● **Your instructions**
After locating the line that holds "Where should I", output it and all following lines word for word, stopping only at the end of the data.

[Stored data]
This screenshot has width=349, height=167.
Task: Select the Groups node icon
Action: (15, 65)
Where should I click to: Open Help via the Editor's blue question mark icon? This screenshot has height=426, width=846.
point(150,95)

● **Expected output**
Where should I click to: Open Help via the Editor's blue question mark icon? This screenshot has height=426, width=846.
point(150,95)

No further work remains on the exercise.